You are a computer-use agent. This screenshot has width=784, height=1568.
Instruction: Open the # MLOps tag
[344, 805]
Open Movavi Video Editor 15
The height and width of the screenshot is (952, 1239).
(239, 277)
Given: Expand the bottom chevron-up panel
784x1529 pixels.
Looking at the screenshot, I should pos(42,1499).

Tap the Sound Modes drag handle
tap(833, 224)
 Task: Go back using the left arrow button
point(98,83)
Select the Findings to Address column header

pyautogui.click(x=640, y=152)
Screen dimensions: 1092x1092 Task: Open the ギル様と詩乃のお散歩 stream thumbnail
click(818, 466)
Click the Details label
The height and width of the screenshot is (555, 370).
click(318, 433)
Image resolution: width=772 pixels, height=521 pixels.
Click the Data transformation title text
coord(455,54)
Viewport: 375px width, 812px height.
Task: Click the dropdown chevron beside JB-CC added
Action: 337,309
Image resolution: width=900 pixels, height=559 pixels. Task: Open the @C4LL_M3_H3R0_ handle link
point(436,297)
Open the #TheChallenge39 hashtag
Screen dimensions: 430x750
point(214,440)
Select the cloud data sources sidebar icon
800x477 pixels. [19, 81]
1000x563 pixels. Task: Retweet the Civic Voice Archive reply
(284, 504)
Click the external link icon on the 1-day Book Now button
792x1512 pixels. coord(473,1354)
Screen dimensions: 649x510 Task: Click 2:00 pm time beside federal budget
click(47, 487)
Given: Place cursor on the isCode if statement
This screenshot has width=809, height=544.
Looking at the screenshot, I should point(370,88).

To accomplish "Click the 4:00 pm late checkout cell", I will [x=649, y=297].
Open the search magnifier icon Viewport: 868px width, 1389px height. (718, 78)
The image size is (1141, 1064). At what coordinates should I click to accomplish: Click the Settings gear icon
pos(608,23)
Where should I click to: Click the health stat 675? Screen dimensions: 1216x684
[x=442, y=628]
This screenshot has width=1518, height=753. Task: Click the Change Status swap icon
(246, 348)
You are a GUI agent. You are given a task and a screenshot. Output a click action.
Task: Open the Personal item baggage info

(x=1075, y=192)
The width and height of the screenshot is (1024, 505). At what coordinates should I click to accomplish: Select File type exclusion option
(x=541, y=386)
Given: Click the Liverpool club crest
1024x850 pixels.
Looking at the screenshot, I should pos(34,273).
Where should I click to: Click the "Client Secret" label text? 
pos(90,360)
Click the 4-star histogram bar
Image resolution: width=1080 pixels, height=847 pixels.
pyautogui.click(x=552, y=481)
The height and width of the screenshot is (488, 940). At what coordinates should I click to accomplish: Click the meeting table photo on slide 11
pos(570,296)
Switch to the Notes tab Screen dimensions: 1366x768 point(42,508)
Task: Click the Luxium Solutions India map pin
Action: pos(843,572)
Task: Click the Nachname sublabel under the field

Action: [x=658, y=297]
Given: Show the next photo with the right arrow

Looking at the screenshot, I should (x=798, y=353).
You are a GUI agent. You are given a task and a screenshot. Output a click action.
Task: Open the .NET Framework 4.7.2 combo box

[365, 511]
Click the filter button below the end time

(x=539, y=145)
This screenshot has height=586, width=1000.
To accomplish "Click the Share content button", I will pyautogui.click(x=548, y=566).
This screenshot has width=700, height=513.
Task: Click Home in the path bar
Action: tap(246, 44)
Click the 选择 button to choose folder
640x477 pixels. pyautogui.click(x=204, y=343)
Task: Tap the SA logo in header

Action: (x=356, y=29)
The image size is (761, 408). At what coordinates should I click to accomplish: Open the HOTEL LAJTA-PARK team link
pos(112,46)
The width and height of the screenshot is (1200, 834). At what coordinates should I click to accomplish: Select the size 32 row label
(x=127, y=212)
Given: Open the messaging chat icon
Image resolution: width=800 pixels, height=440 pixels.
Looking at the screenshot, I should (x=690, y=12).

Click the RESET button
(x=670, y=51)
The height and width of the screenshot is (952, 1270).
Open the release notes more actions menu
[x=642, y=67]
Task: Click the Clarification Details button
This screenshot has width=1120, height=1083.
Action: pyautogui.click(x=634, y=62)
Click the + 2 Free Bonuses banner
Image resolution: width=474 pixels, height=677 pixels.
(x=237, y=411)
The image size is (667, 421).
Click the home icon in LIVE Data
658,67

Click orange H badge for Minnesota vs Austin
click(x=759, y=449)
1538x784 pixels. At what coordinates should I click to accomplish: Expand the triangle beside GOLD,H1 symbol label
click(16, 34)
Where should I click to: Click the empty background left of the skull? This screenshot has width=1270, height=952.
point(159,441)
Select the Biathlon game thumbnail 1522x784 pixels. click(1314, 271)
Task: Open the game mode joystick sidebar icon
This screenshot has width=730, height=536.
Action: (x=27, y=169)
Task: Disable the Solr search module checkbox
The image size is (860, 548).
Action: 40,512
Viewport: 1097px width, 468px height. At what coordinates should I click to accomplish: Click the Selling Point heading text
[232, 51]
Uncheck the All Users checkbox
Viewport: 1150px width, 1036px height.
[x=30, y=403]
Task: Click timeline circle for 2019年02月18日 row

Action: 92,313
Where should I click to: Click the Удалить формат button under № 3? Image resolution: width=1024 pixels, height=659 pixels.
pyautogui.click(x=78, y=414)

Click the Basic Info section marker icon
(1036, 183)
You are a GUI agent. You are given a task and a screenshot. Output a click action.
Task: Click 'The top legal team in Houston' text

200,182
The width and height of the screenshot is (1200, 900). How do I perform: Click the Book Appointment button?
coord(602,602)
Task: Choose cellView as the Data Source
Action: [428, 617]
——
The listing above needs to be retyped. Reproduce every line exactly.

(Reply)
You are a computer-use agent. This screenshot has width=784, height=1568.
Instruction: Open the # MLOps tag
[344, 805]
Open Movavi Video Editor 15
The height and width of the screenshot is (952, 1239).
(239, 277)
Given: Expand the bottom chevron-up panel
784x1529 pixels.
Looking at the screenshot, I should pos(42,1499).

Tap the Sound Modes drag handle
tap(833, 224)
 Task: Go back using the left arrow button
point(98,83)
Select the Findings to Address column header

pyautogui.click(x=640, y=152)
Screen dimensions: 1092x1092 Task: Open the ギル様と詩乃のお散歩 stream thumbnail
click(818, 466)
Click the Details label
The height and width of the screenshot is (555, 370).
click(318, 433)
Image resolution: width=772 pixels, height=521 pixels.
Click the Data transformation title text
coord(455,54)
Viewport: 375px width, 812px height.
Task: Click the dropdown chevron beside JB-CC added
Action: 337,309
Image resolution: width=900 pixels, height=559 pixels. Task: Open the @C4LL_M3_H3R0_ handle link
point(436,297)
Open the #TheChallenge39 hashtag
Screen dimensions: 430x750
point(214,440)
Select the cloud data sources sidebar icon
800x477 pixels. [19, 81]
1000x563 pixels. Task: Retweet the Civic Voice Archive reply
(284, 504)
Click the external link icon on the 1-day Book Now button
792x1512 pixels. coord(473,1354)
Screen dimensions: 649x510 Task: Click 2:00 pm time beside federal budget
click(47, 487)
Given: Place cursor on the isCode if statement
This screenshot has width=809, height=544.
Looking at the screenshot, I should point(370,88).

To accomplish "Click the 4:00 pm late checkout cell", I will [x=649, y=297].
Open the search magnifier icon Viewport: 868px width, 1389px height. (718, 78)
The image size is (1141, 1064). At what coordinates should I click to accomplish: Click the Settings gear icon
pos(608,23)
Where should I click to: Click the health stat 675? Screen dimensions: 1216x684
[x=442, y=628]
This screenshot has width=1518, height=753. Task: Click the Change Status swap icon
(246, 348)
You are a GUI agent. You are given a task and a screenshot. Output a click action.
Task: Open the Personal item baggage info

(x=1075, y=192)
The width and height of the screenshot is (1024, 505). At what coordinates should I click to accomplish: Select File type exclusion option
(x=541, y=386)
Given: Click the Liverpool club crest
1024x850 pixels.
Looking at the screenshot, I should pos(34,273).
Where should I click to: Click the "Client Secret" label text? 
pos(90,360)
Click the 4-star histogram bar
Image resolution: width=1080 pixels, height=847 pixels.
pyautogui.click(x=552, y=481)
The height and width of the screenshot is (488, 940). At what coordinates should I click to accomplish: Click the meeting table photo on slide 11
pos(570,296)
Switch to the Notes tab Screen dimensions: 1366x768 point(42,508)
Task: Click the Luxium Solutions India map pin
Action: pos(843,572)
Task: Click the Nachname sublabel under the field

Action: [x=658, y=297]
Given: Show the next photo with the right arrow

Looking at the screenshot, I should (x=798, y=353).
You are a GUI agent. You are given a task and a screenshot. Output a click action.
Task: Open the .NET Framework 4.7.2 combo box

[365, 511]
Click the filter button below the end time

(x=539, y=145)
This screenshot has height=586, width=1000.
To accomplish "Click the Share content button", I will pyautogui.click(x=548, y=566).
This screenshot has width=700, height=513.
Task: Click Home in the path bar
Action: tap(246, 44)
Click the 选择 button to choose folder
640x477 pixels. pyautogui.click(x=204, y=343)
Task: Tap the SA logo in header

Action: (x=356, y=29)
The image size is (761, 408). At what coordinates should I click to accomplish: Open the HOTEL LAJTA-PARK team link
pos(112,46)
The width and height of the screenshot is (1200, 834). At what coordinates should I click to accomplish: Select the size 32 row label
(x=127, y=212)
Given: Open the messaging chat icon
Image resolution: width=800 pixels, height=440 pixels.
Looking at the screenshot, I should (x=690, y=12).

Click the RESET button
(x=670, y=51)
The height and width of the screenshot is (952, 1270).
Open the release notes more actions menu
[x=642, y=67]
Task: Click the Clarification Details button
This screenshot has width=1120, height=1083.
Action: pyautogui.click(x=634, y=62)
Click the + 2 Free Bonuses banner
Image resolution: width=474 pixels, height=677 pixels.
(x=237, y=411)
The image size is (667, 421).
Click the home icon in LIVE Data
658,67

Click orange H badge for Minnesota vs Austin
click(x=759, y=449)
1538x784 pixels. At what coordinates should I click to accomplish: Expand the triangle beside GOLD,H1 symbol label
click(16, 34)
Where should I click to: Click the empty background left of the skull? This screenshot has width=1270, height=952.
point(159,441)
Select the Biathlon game thumbnail 1522x784 pixels. click(1314, 271)
Task: Open the game mode joystick sidebar icon
This screenshot has width=730, height=536.
Action: (x=27, y=169)
Task: Disable the Solr search module checkbox
The image size is (860, 548).
Action: 40,512
Viewport: 1097px width, 468px height. At what coordinates should I click to accomplish: Click the Selling Point heading text
[232, 51]
Uncheck the All Users checkbox
Viewport: 1150px width, 1036px height.
[x=30, y=403]
Task: Click timeline circle for 2019年02月18日 row

Action: 92,313
Where should I click to: Click the Удалить формат button under № 3? Image resolution: width=1024 pixels, height=659 pixels.
pyautogui.click(x=78, y=414)

Click the Basic Info section marker icon
(1036, 183)
You are a GUI agent. You are given a task and a screenshot. Output a click action.
Task: Click 'The top legal team in Houston' text

200,182
The width and height of the screenshot is (1200, 900). How do I perform: Click the Book Appointment button?
coord(602,602)
Task: Choose cellView as the Data Source
Action: [428, 617]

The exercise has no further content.